◆ **TASK INPUTS**:
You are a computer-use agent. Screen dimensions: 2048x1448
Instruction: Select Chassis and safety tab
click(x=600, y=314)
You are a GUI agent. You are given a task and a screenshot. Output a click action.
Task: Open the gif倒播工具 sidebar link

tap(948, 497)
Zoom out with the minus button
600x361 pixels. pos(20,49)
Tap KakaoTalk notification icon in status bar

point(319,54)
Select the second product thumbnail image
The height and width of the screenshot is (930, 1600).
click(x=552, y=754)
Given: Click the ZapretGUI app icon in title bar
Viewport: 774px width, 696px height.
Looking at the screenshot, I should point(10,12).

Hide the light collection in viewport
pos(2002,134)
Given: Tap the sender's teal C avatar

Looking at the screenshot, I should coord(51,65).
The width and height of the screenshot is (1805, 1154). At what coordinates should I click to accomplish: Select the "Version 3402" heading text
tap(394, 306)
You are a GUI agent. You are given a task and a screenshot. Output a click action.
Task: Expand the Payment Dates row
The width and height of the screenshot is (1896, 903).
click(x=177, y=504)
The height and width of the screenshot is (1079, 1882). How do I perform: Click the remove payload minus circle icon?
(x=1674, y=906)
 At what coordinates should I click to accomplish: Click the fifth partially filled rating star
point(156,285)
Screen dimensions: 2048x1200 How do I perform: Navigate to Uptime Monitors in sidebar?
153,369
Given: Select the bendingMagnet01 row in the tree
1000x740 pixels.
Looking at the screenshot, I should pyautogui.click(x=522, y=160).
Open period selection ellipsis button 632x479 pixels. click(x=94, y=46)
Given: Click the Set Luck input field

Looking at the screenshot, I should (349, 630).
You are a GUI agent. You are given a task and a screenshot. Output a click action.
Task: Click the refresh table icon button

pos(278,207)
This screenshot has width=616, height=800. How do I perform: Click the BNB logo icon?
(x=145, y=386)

◆ **EXERCISE BRIEF**: Convert every line of the items above into a JSON list of strings, with one string for each line and blank lines omitted.

◆ **RESULT FOR THIS EXERCISE**:
[
  "You are a computer-use agent. Screen dimensions: 2048x1448",
  "Instruction: Select Chassis and safety tab",
  "click(x=600, y=314)",
  "You are a GUI agent. You are given a task and a screenshot. Output a click action.",
  "Task: Open the gif倒播工具 sidebar link",
  "tap(948, 497)",
  "Zoom out with the minus button",
  "600x361 pixels. pos(20,49)",
  "Tap KakaoTalk notification icon in status bar",
  "point(319,54)",
  "Select the second product thumbnail image",
  "The height and width of the screenshot is (930, 1600).",
  "click(x=552, y=754)",
  "Given: Click the ZapretGUI app icon in title bar",
  "Viewport: 774px width, 696px height.",
  "Looking at the screenshot, I should point(10,12).",
  "Hide the light collection in viewport",
  "pos(2002,134)",
  "Given: Tap the sender's teal C avatar",
  "Looking at the screenshot, I should coord(51,65).",
  "The width and height of the screenshot is (1805, 1154). At what coordinates should I click to accomplish: Select the \"Version 3402\" heading text",
  "tap(394, 306)",
  "You are a GUI agent. You are given a task and a screenshot. Output a click action.",
  "Task: Expand the Payment Dates row",
  "The width and height of the screenshot is (1896, 903).",
  "click(x=177, y=504)",
  "The height and width of the screenshot is (1079, 1882). How do I perform: Click the remove payload minus circle icon?",
  "(x=1674, y=906)",
  " At what coordinates should I click to accomplish: Click the fifth partially filled rating star",
  "point(156,285)",
  "Screen dimensions: 2048x1200 How do I perform: Navigate to Uptime Monitors in sidebar?",
  "153,369",
  "Given: Select the bendingMagnet01 row in the tree",
  "1000x740 pixels.",
  "Looking at the screenshot, I should pyautogui.click(x=522, y=160).",
  "Open period selection ellipsis button 632x479 pixels. click(x=94, y=46)",
  "Given: Click the Set Luck input field",
  "Looking at the screenshot, I should (349, 630).",
  "You are a GUI agent. You are given a task and a screenshot. Output a click action.",
  "Task: Click the refresh table icon button",
  "pos(278,207)",
  "This screenshot has width=616, height=800. How do I perform: Click the BNB logo icon?",
  "(x=145, y=386)"
]